Gawain was worried. He wouldn’t admit it to anyone, never
mind show it, but he was worried. True, the laughter he’d shared with Allazar
was a great release of the tension they all felt, and it was good to hear the
wizard chuckling and laughing out loud. But the laughter, he knew, had at times
bordered on the desperate, and had it gone on too long after sunset, could have
ended in tears.

But that had been hours ago. Ognorm had taken first watch,
and now near midnight, Gawain had the second. He enjoyed the silence of the
dark hours, the creaking of the trees and occasional rattling of their twigs
stirring in breezes up here on the ridge overlooking the south. His men were
sleeping, the horses were sleeping, and here he sat, alone and worried.

Well, not strictly alone.

“Suppose I don’t know where the enemy are, exactly?”

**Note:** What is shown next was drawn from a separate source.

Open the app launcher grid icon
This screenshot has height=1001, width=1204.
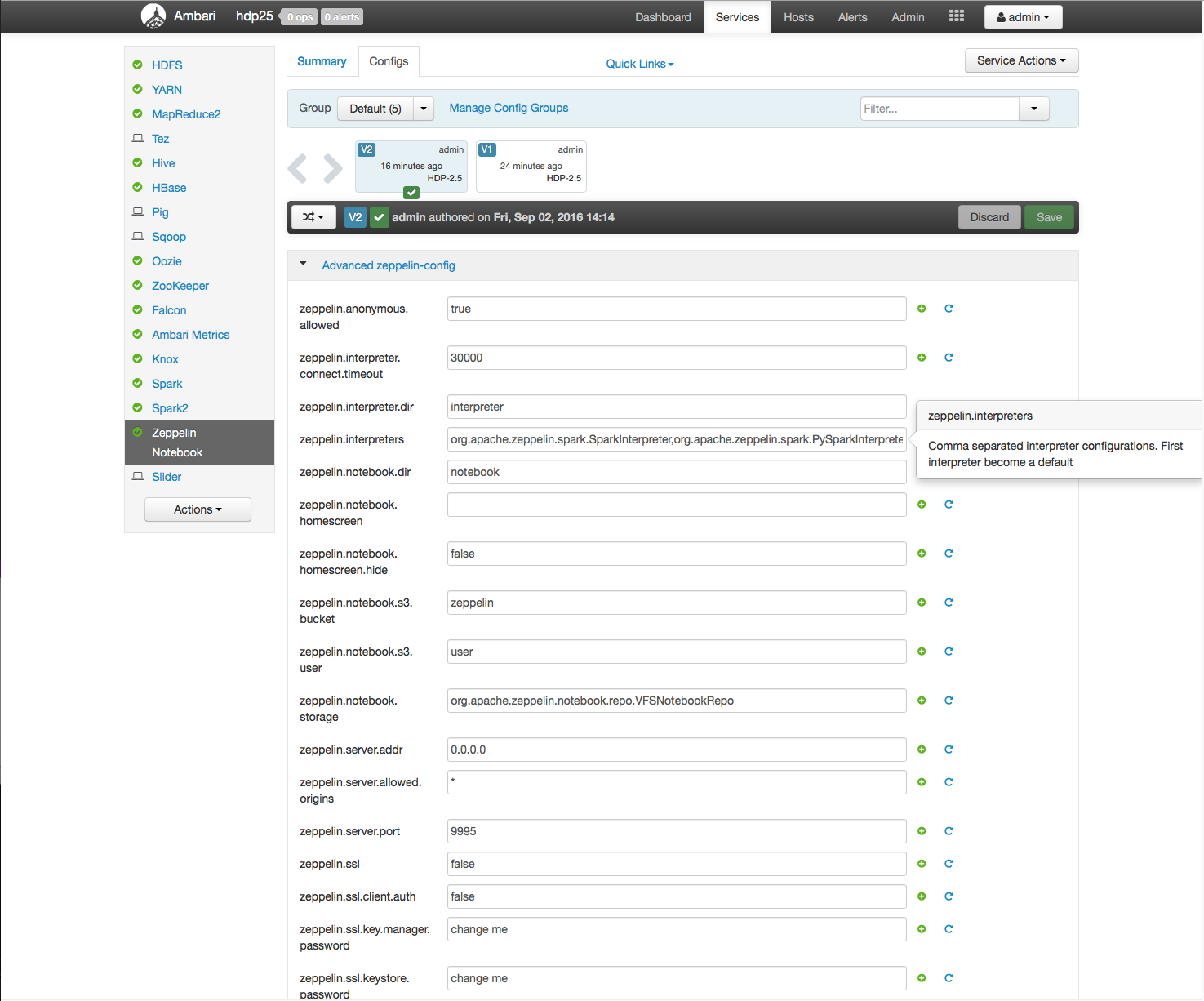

Go and look for ‘em, y’highness, or wait for them to find
you.

“And suppose I can risk doing neither?”

Then y’should be worried, for it means you’ve given up
thinking!

Gawain sighed to himself, and pondered. He was outnumbered
ten to one, and out-sticked seven to one. The sceptre in the map-case was far
too important an artefact to be allowed to fall into enemy hands. Seeking out
the enemy was out of the question. Sitting atop the ridge and waiting for them
to come to him was likewise out of the question.

Why?

“Beg pardon, Captain Hass?”

Why is it out of the question? If the goal is to keep the
short stick from enemy hands, why is waiting for them to come to you out of the
question? Is your position indefensible?

“We need to get the sceptre to Elayeen and safe below Crown Peak.”

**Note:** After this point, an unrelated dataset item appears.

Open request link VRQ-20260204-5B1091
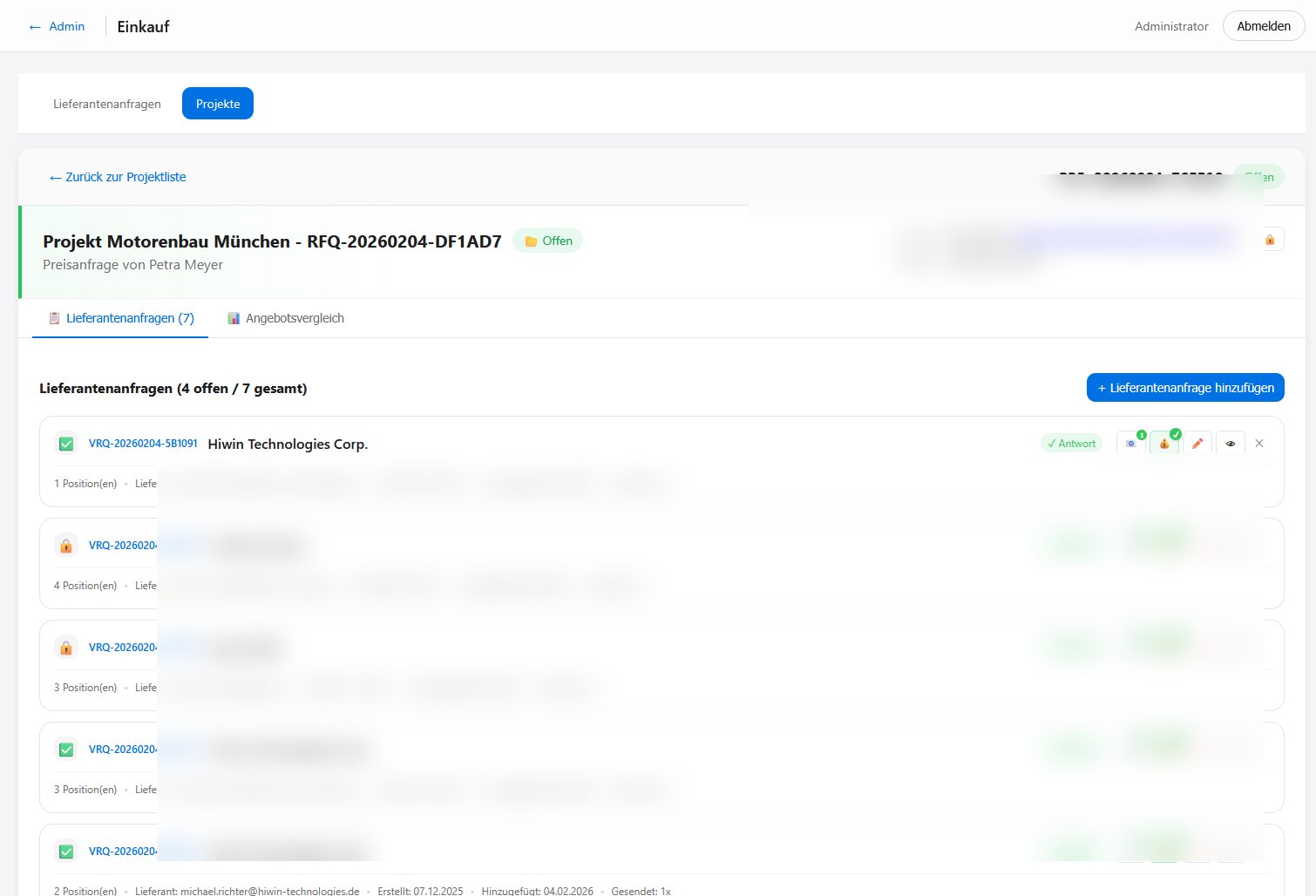This screenshot has width=1316, height=896. (x=143, y=444)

Why? I thought the objective was to keep the sceptre from
the enemy?

“It is. But…”

But?

“But I want to get back to Elayeen. I want to hold her and
keep her and our son safe from this lunatic world and the chaos the Toorseneth
is wreaking upon us all.”

Boo bloody hoo, y’highness.

“Actually, it’s y’Majesty these days.”

Not fer me, y’highness. I’m dead, remember, and just your
imagination.

That depressing realisation broke the spell, and Gawain
scanned the horizon again. The night was clear, an ocean of stars twinkling,
the world bathed in their silvery-grey light, and there was no moon. And, as Allazar
had announced before bedding down, it’d be a new moon rising at dawn anyway. No
light could they expect from that heavenly orb at night for some days yet.

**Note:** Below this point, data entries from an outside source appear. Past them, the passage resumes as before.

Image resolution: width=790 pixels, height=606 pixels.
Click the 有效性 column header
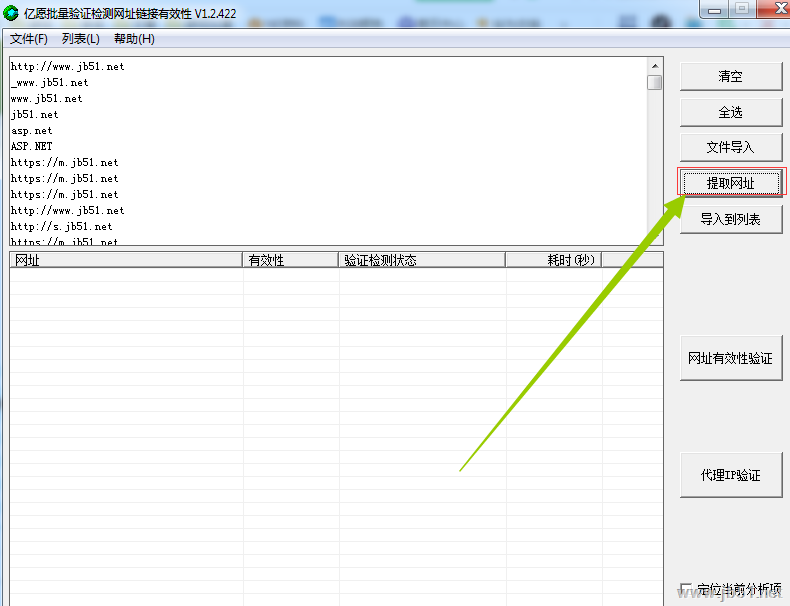[291, 260]
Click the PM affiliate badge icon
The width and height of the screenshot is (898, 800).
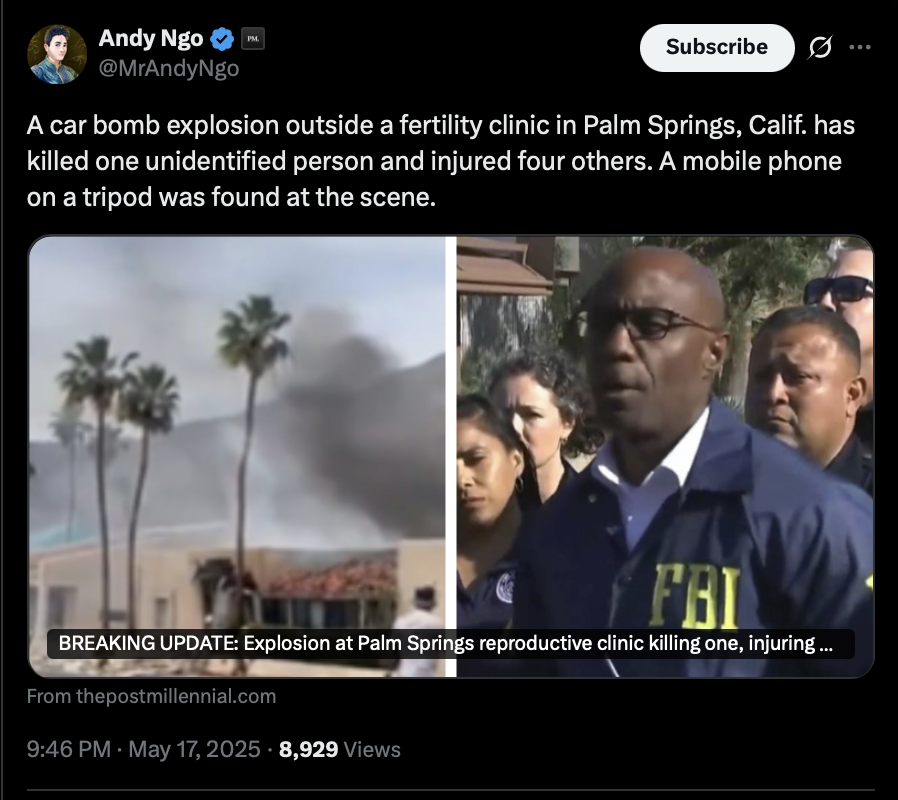click(x=253, y=39)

Hass had always cut through the fug, and had done so again.
Of course it was Gawain’s intent to return to Last Ridings and Elayeen, and to
secure the Dymendin sceptre in the down-below beneath Crown Peak. He actually smiled when he thought of the word ‘down-below’, and imagined his queen
chiding him whenever he used the word ‘vault’ instead.

But then he snapped his attention back to the reality of his
surroundings.

Love’s killed more watchmen than cut throats and arrows!
Hass had told them in the classroom in the Downland Barracks.
Keep yer mind
on yer job unless you want yer mates dead!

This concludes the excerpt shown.